The todo list says, as follows:
* Binary Data
o Add security checks for large objects

http://wiki.postgresql.org/wiki/Todo#Binary_Data

Is anyone working on? or interested in?

Thanks,
--
OSS Platform Development Division, NEC
KaiGai Kohei <kaigai@ak.jp.nec.com>

#2KaiGai Kohei
kaigai@ak.jp.nec.com
In reply to: KaiGai Kohei (#1)
Re: security checks for largeobjects?

KaiGai Kohei wrote:

The todo list says, as follows:
* Binary Data
o Add security checks for large objects

http://wiki.postgresql.org/wiki/Todo#Binary_Data

Is anyone working on? or interested in?

OK, it seems to me nobody is working on the todo item.
I'll also submit this feature on the v8.5 development cycle.

At first, I would have a discussion about its interfaces and
functionalities.

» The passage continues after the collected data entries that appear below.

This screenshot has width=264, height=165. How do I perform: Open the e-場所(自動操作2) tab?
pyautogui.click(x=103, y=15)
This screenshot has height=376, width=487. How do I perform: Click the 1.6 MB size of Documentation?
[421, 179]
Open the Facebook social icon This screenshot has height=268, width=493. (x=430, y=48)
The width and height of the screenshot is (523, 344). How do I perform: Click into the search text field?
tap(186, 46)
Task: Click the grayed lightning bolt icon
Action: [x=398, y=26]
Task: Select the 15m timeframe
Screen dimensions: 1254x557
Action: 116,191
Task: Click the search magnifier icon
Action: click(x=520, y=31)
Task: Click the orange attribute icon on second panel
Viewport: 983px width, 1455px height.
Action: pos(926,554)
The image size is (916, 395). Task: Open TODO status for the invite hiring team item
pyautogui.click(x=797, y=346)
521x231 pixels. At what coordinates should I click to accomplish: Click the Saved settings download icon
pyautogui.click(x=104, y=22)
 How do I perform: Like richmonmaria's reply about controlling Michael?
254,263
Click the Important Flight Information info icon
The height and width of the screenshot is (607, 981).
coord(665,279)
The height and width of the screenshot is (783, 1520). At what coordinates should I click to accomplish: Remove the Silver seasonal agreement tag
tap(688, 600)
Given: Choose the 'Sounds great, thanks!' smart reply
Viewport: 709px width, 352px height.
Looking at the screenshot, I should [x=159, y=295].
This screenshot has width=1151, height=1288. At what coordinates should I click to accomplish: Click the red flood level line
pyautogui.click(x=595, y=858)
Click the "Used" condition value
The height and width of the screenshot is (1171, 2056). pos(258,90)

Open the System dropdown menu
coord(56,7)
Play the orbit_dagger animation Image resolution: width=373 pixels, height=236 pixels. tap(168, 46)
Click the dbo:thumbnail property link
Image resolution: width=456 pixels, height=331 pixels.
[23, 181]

Here are a few issues.

* What permissions should be checked?
It is quite natural to check 'read' and 'write' permission for
largeobjects. In addition, we may need to consider how 'create'
and 'unlink' permission should be handled.
When we create a database objects under the certain schema,
it checks ACL_CREATE privilege on the parent schema object.
But, now largeobjects are not corresponding to any certain
schemas.
When we drop a database objects, it checks ownership of the
target objects. But, now largeobjects does not have its owner
identifier within pg_largeobject.

My preference is to add a namespace and a owner id for each
largeobjects and checks create permissions for the schema
object, and unlink permission based on its ownership.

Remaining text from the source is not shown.